--- Material shown Enclosed Below ---
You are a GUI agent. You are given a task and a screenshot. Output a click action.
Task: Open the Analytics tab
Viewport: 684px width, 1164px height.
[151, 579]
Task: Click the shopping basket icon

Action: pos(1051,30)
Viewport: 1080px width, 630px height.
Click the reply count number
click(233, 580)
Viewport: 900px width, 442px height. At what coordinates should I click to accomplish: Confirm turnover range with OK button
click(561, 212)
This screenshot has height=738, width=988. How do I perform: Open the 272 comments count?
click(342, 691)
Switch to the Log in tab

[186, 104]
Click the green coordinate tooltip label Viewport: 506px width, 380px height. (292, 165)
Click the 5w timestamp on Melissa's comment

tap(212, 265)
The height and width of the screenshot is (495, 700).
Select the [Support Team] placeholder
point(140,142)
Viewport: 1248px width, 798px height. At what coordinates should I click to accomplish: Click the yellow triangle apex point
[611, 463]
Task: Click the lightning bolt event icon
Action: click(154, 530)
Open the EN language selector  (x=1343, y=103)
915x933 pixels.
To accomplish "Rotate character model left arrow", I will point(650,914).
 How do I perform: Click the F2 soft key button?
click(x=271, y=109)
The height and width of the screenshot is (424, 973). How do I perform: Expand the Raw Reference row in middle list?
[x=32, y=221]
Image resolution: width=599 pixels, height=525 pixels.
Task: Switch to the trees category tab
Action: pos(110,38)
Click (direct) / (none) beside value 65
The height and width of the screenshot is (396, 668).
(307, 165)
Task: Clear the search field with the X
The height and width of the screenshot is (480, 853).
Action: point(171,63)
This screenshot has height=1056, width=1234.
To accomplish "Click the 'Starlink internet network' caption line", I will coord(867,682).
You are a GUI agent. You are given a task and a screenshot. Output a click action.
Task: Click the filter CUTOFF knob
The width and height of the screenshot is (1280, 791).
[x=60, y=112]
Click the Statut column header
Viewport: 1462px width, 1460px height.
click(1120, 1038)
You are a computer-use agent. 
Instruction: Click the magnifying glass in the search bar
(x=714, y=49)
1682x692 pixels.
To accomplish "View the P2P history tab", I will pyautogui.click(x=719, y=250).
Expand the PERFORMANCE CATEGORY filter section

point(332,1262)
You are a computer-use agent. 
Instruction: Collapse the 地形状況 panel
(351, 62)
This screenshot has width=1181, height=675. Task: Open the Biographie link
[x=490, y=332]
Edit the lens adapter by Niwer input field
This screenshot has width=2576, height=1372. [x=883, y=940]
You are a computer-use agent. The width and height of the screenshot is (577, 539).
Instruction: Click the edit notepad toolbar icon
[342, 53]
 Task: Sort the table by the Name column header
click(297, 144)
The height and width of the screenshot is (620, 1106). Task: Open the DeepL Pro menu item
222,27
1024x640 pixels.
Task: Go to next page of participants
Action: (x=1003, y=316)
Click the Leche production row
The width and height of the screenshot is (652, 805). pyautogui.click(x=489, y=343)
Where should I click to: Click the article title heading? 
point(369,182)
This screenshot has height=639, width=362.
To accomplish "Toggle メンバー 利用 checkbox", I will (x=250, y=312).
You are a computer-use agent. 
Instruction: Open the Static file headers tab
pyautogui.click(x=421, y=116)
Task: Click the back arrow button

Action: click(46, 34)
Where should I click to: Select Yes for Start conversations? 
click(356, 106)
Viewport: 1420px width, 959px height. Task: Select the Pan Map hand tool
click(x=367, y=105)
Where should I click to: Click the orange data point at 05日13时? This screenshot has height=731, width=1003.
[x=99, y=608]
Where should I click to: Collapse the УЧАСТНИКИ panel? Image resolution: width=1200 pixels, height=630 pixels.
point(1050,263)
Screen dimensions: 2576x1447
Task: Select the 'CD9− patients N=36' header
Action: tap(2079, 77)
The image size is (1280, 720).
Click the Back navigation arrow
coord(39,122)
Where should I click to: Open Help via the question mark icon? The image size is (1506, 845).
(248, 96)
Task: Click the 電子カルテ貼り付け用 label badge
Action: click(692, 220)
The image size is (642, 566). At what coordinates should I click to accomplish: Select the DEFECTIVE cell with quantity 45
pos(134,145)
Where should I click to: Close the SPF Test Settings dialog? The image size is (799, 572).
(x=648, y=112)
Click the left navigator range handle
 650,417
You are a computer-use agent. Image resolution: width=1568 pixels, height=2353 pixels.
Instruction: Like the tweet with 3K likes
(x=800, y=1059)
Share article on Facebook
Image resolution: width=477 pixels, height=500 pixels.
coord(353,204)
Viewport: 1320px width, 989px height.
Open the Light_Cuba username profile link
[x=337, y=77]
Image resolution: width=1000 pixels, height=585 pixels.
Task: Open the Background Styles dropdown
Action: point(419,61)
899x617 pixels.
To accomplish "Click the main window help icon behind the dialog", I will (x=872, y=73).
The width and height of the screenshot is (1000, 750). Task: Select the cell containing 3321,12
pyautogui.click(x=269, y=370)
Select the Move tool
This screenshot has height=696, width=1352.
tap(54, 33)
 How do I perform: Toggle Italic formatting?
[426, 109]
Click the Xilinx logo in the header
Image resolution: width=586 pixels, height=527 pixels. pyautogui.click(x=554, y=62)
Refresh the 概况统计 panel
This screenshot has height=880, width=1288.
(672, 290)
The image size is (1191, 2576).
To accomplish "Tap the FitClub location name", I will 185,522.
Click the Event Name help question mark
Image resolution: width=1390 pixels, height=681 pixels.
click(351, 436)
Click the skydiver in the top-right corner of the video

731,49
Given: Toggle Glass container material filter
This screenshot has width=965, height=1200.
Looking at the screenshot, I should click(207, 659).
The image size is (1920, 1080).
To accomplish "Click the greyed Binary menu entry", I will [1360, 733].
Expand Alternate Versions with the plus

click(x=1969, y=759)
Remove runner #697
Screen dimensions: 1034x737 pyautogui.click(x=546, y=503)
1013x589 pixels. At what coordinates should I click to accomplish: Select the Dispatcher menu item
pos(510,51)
--- End of Enclosed Material shown ---
_What you should do_
Give back all the data exactly as written.

_Final answer_
You are a GUI agent. You are given a task and a screenshot. Output a click action.
Task: Open the Analytics tab
Viewport: 684px width, 1164px height.
[151, 579]
Task: Click the shopping basket icon

Action: pos(1051,30)
Viewport: 1080px width, 630px height.
Click the reply count number
click(233, 580)
Viewport: 900px width, 442px height. At what coordinates should I click to accomplish: Confirm turnover range with OK button
click(561, 212)
This screenshot has height=738, width=988. How do I perform: Open the 272 comments count?
click(342, 691)
Switch to the Log in tab

[186, 104]
Click the green coordinate tooltip label Viewport: 506px width, 380px height. (292, 165)
Click the 5w timestamp on Melissa's comment

tap(212, 265)
The height and width of the screenshot is (495, 700).
Select the [Support Team] placeholder
point(140,142)
Viewport: 1248px width, 798px height. At what coordinates should I click to accomplish: Click the yellow triangle apex point
[611, 463]
Task: Click the lightning bolt event icon
Action: click(154, 530)
Open the EN language selector  (x=1343, y=103)
915x933 pixels.
To accomplish "Rotate character model left arrow", I will point(650,914).
 How do I perform: Click the F2 soft key button?
click(x=271, y=109)
The height and width of the screenshot is (424, 973). How do I perform: Expand the Raw Reference row in middle list?
[x=32, y=221]
Image resolution: width=599 pixels, height=525 pixels.
Task: Switch to the trees category tab
Action: pos(110,38)
Click (direct) / (none) beside value 65
The height and width of the screenshot is (396, 668).
(307, 165)
Task: Clear the search field with the X
The height and width of the screenshot is (480, 853).
Action: point(171,63)
This screenshot has height=1056, width=1234.
To accomplish "Click the 'Starlink internet network' caption line", I will coord(867,682).
You are a GUI agent. You are given a task and a screenshot. Output a click action.
Task: Click the filter CUTOFF knob
The width and height of the screenshot is (1280, 791).
[x=60, y=112]
Click the Statut column header
Viewport: 1462px width, 1460px height.
click(1120, 1038)
You are a computer-use agent. 
Instruction: Click the magnifying glass in the search bar
(x=714, y=49)
1682x692 pixels.
To accomplish "View the P2P history tab", I will pyautogui.click(x=719, y=250).
Expand the PERFORMANCE CATEGORY filter section

point(332,1262)
You are a computer-use agent. 
Instruction: Collapse the 地形状況 panel
(351, 62)
This screenshot has width=1181, height=675. Task: Open the Biographie link
[x=490, y=332]
Edit the lens adapter by Niwer input field
This screenshot has width=2576, height=1372. [x=883, y=940]
You are a computer-use agent. The width and height of the screenshot is (577, 539).
Instruction: Click the edit notepad toolbar icon
[342, 53]
 Task: Sort the table by the Name column header
click(297, 144)
The height and width of the screenshot is (620, 1106). Task: Open the DeepL Pro menu item
222,27
1024x640 pixels.
Task: Go to next page of participants
Action: (x=1003, y=316)
Click the Leche production row
The width and height of the screenshot is (652, 805). pyautogui.click(x=489, y=343)
Where should I click to: Click the article title heading? 
point(369,182)
This screenshot has height=639, width=362.
To accomplish "Toggle メンバー 利用 checkbox", I will (x=250, y=312).
You are a computer-use agent. 
Instruction: Open the Static file headers tab
pyautogui.click(x=421, y=116)
Task: Click the back arrow button

Action: click(46, 34)
Where should I click to: Select Yes for Start conversations? 
click(356, 106)
Viewport: 1420px width, 959px height. Task: Select the Pan Map hand tool
click(x=367, y=105)
Where should I click to: Click the orange data point at 05日13时? This screenshot has height=731, width=1003.
[x=99, y=608]
Where should I click to: Collapse the УЧАСТНИКИ panel? Image resolution: width=1200 pixels, height=630 pixels.
point(1050,263)
Screen dimensions: 2576x1447
Task: Select the 'CD9− patients N=36' header
Action: tap(2079, 77)
The image size is (1280, 720).
Click the Back navigation arrow
coord(39,122)
Where should I click to: Open Help via the question mark icon? The image size is (1506, 845).
(248, 96)
Task: Click the 電子カルテ貼り付け用 label badge
Action: click(692, 220)
The image size is (642, 566). At what coordinates should I click to accomplish: Select the DEFECTIVE cell with quantity 45
pos(134,145)
Where should I click to: Close the SPF Test Settings dialog? The image size is (799, 572).
(x=648, y=112)
Click the left navigator range handle
 650,417
You are a computer-use agent. Image resolution: width=1568 pixels, height=2353 pixels.
Instruction: Like the tweet with 3K likes
(x=800, y=1059)
Share article on Facebook
Image resolution: width=477 pixels, height=500 pixels.
coord(353,204)
Viewport: 1320px width, 989px height.
Open the Light_Cuba username profile link
[x=337, y=77]
Image resolution: width=1000 pixels, height=585 pixels.
Task: Open the Background Styles dropdown
Action: point(419,61)
899x617 pixels.
To accomplish "Click the main window help icon behind the dialog", I will (x=872, y=73).
The width and height of the screenshot is (1000, 750). Task: Select the cell containing 3321,12
pyautogui.click(x=269, y=370)
Select the Move tool
This screenshot has height=696, width=1352.
tap(54, 33)
 How do I perform: Toggle Italic formatting?
[426, 109]
Click the Xilinx logo in the header
Image resolution: width=586 pixels, height=527 pixels. pyautogui.click(x=554, y=62)
Refresh the 概况统计 panel
This screenshot has height=880, width=1288.
(672, 290)
The image size is (1191, 2576).
To accomplish "Tap the FitClub location name", I will 185,522.
Click the Event Name help question mark
Image resolution: width=1390 pixels, height=681 pixels.
click(351, 436)
Click the skydiver in the top-right corner of the video

731,49
Given: Toggle Glass container material filter
This screenshot has width=965, height=1200.
Looking at the screenshot, I should click(207, 659).
The image size is (1920, 1080).
To accomplish "Click the greyed Binary menu entry", I will [1360, 733].
Expand Alternate Versions with the plus

click(x=1969, y=759)
Remove runner #697
Screen dimensions: 1034x737 pyautogui.click(x=546, y=503)
1013x589 pixels. At what coordinates should I click to accomplish: Select the Dispatcher menu item
pos(510,51)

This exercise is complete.